╭─ Given records

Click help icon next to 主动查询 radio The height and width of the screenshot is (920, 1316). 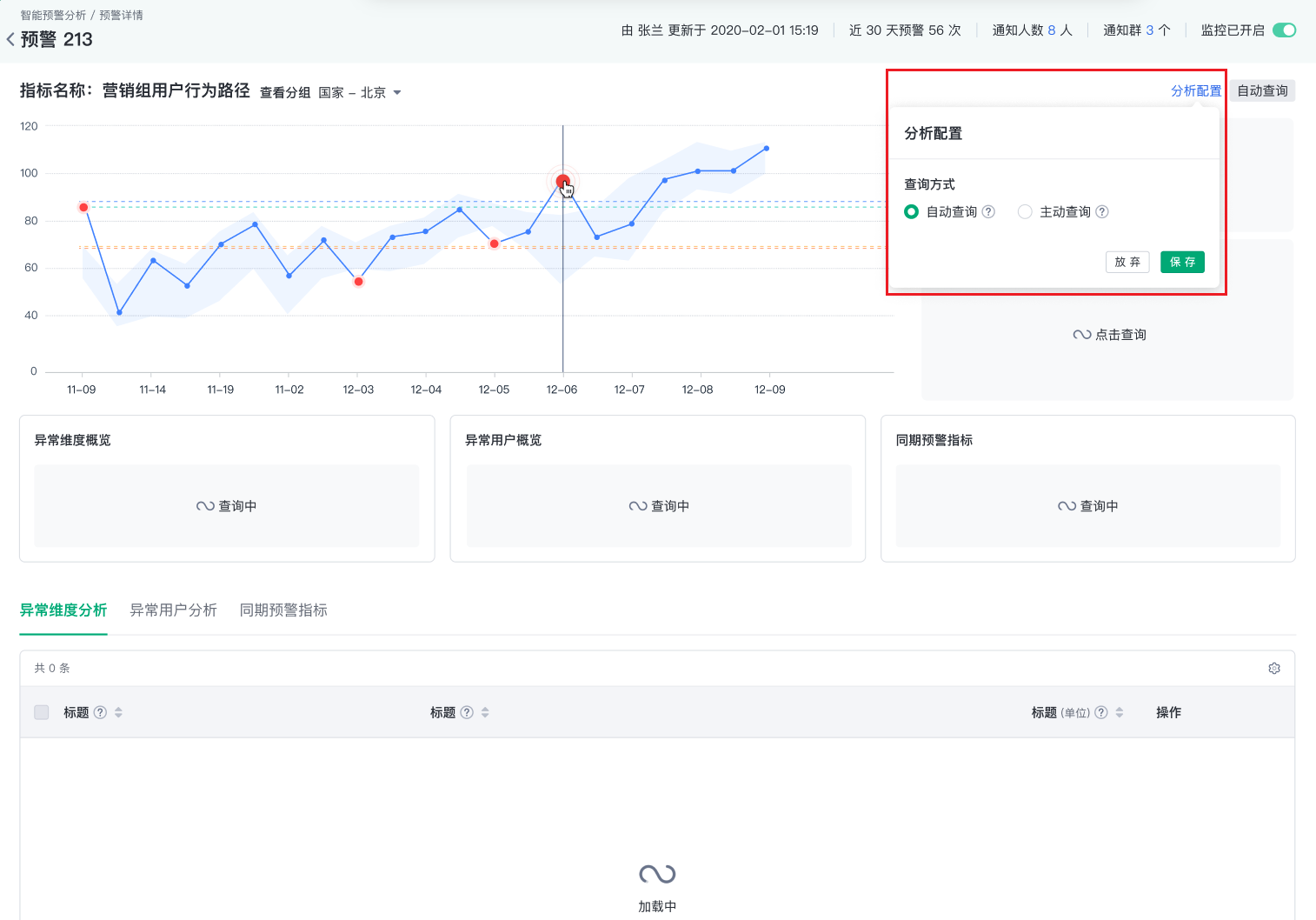[x=1102, y=211]
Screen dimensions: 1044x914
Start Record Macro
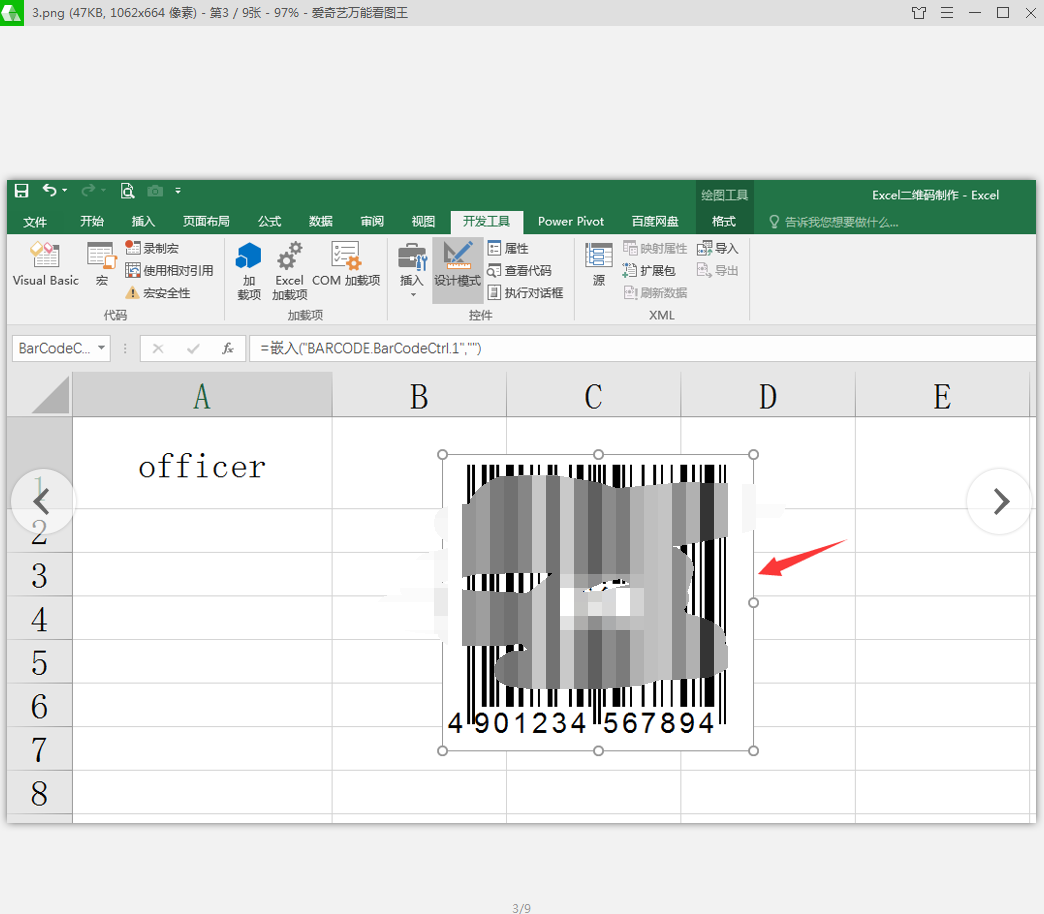(x=152, y=248)
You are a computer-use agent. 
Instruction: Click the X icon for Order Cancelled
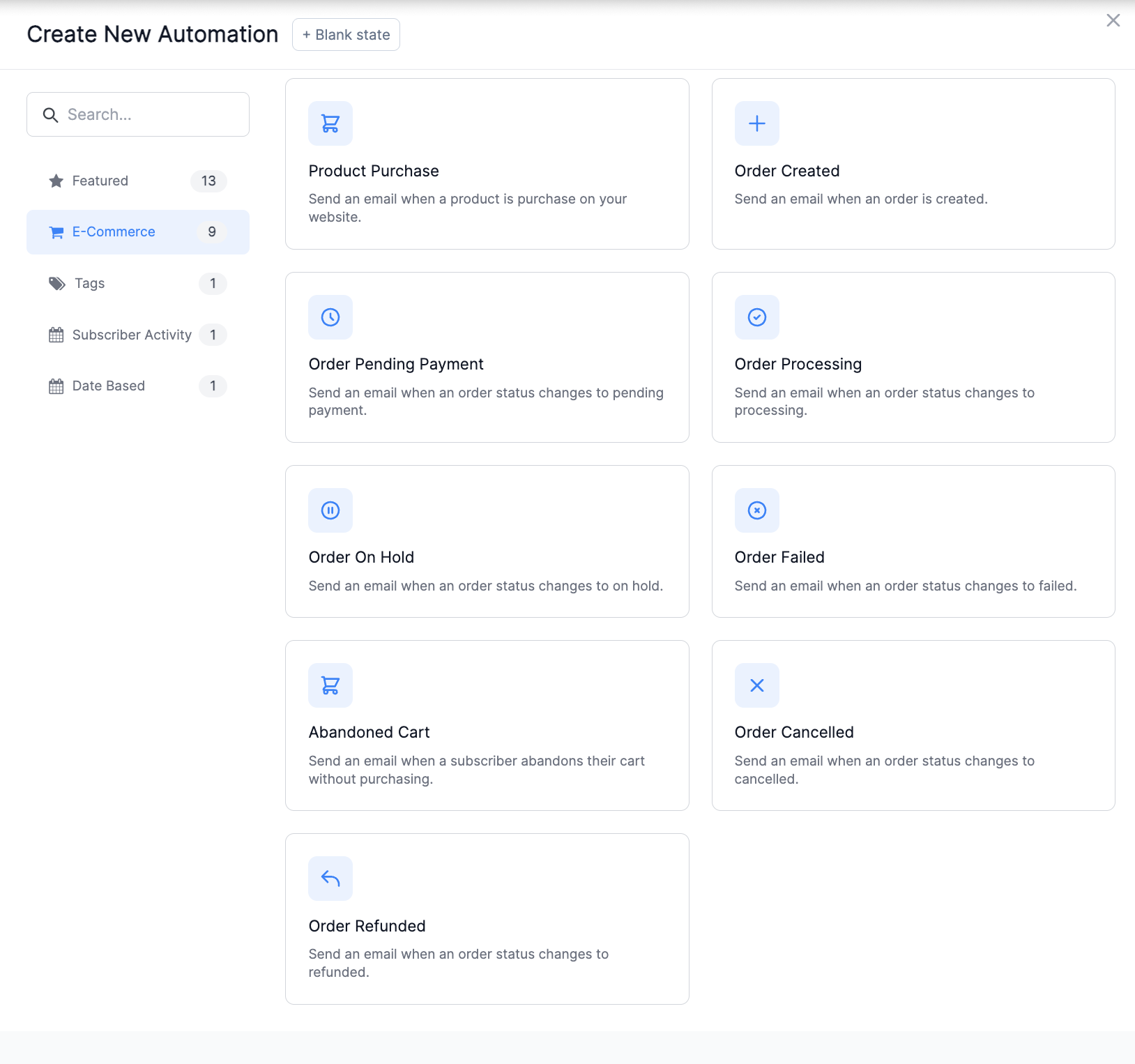tap(756, 685)
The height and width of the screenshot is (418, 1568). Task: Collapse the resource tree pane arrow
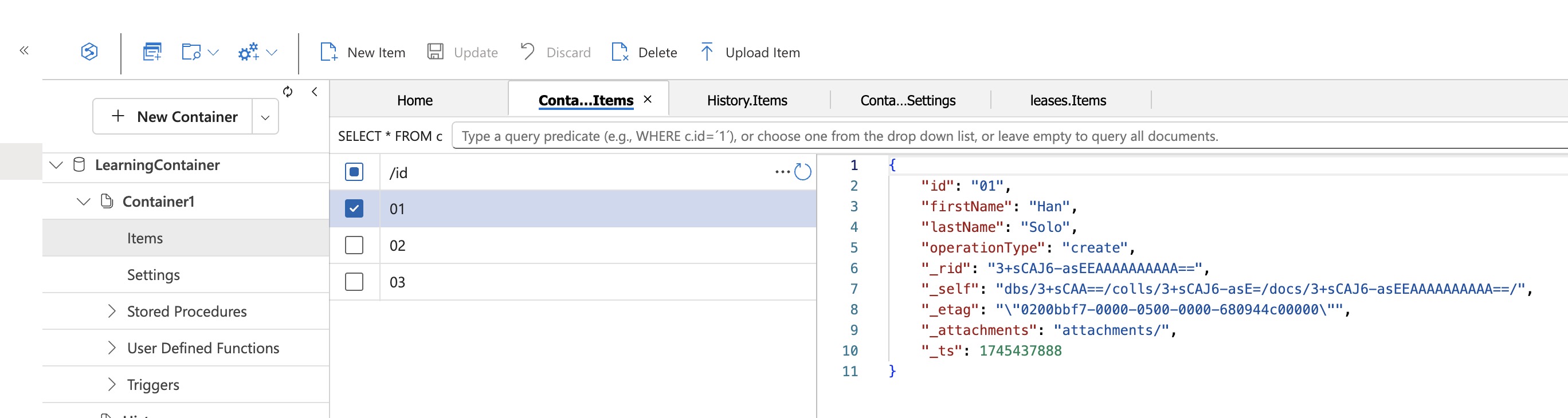coord(315,92)
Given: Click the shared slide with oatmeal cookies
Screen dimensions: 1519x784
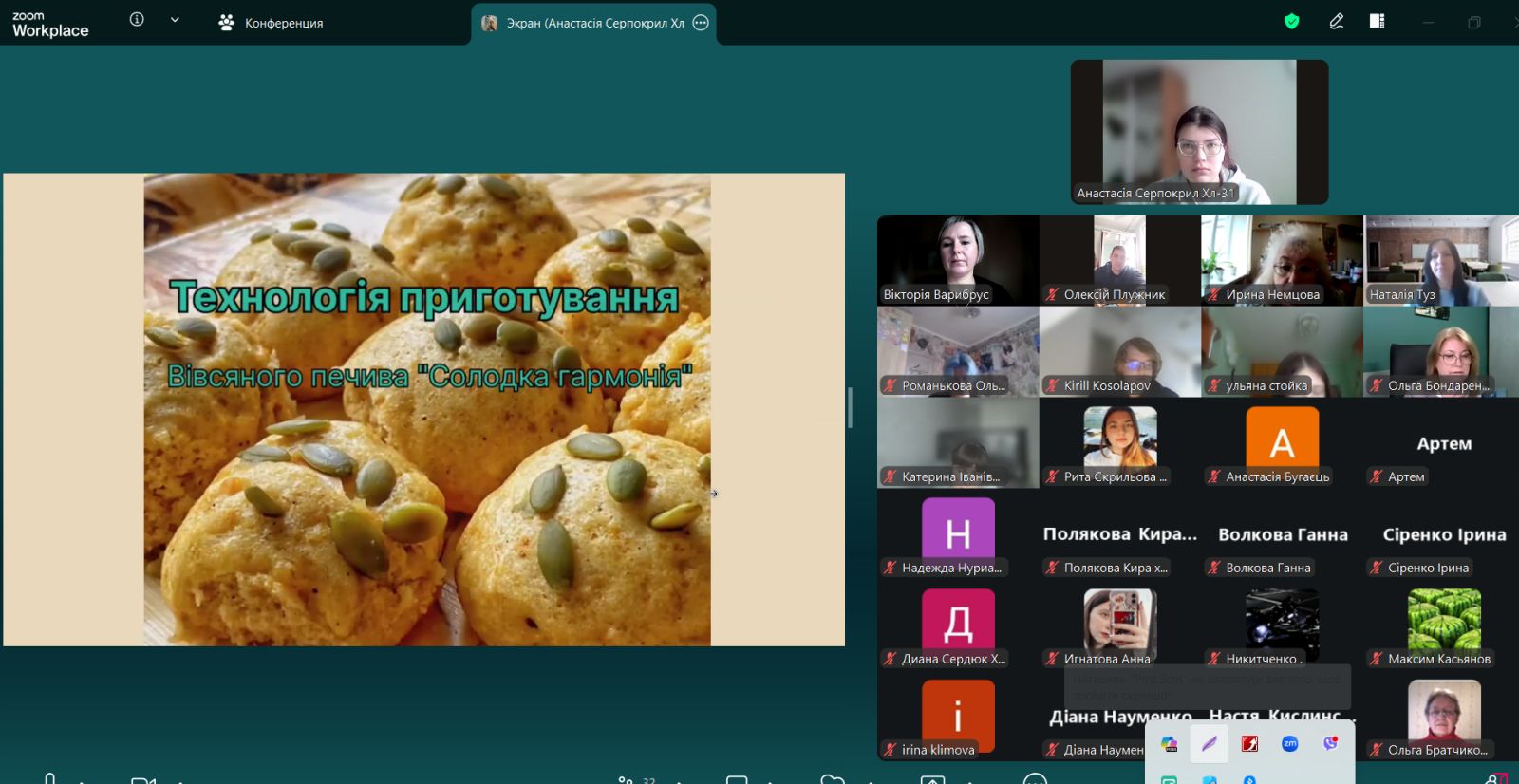Looking at the screenshot, I should click(x=424, y=409).
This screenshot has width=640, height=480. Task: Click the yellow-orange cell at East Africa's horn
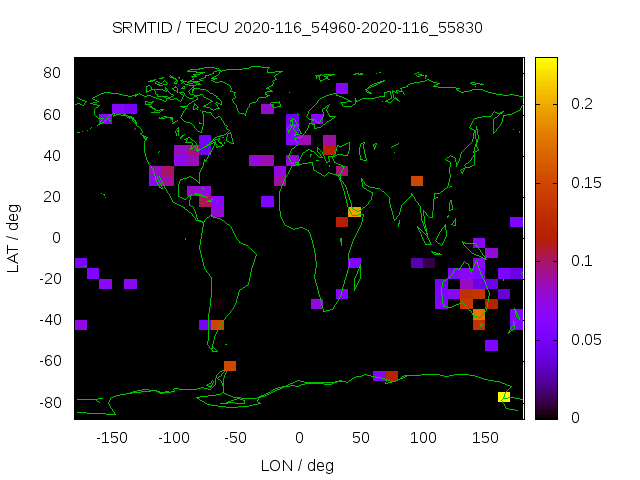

╰─

■ **Problem details**:
Your copy should hold exactly the lines from the one with "Instruction: Click the" through the final line of the records, both ends included, and no pictures.

■ **Reply to the exercise**:
Instruction: Click the X icon for Order Cancelled
tap(756, 685)
The height and width of the screenshot is (418, 1568). Task: Collapse the resource tree pane arrow
coord(315,92)
Given: Click the shared slide with oatmeal cookies
Screen dimensions: 1519x784
Looking at the screenshot, I should click(x=424, y=409).
This screenshot has width=640, height=480. Task: Click the yellow-orange cell at East Africa's horn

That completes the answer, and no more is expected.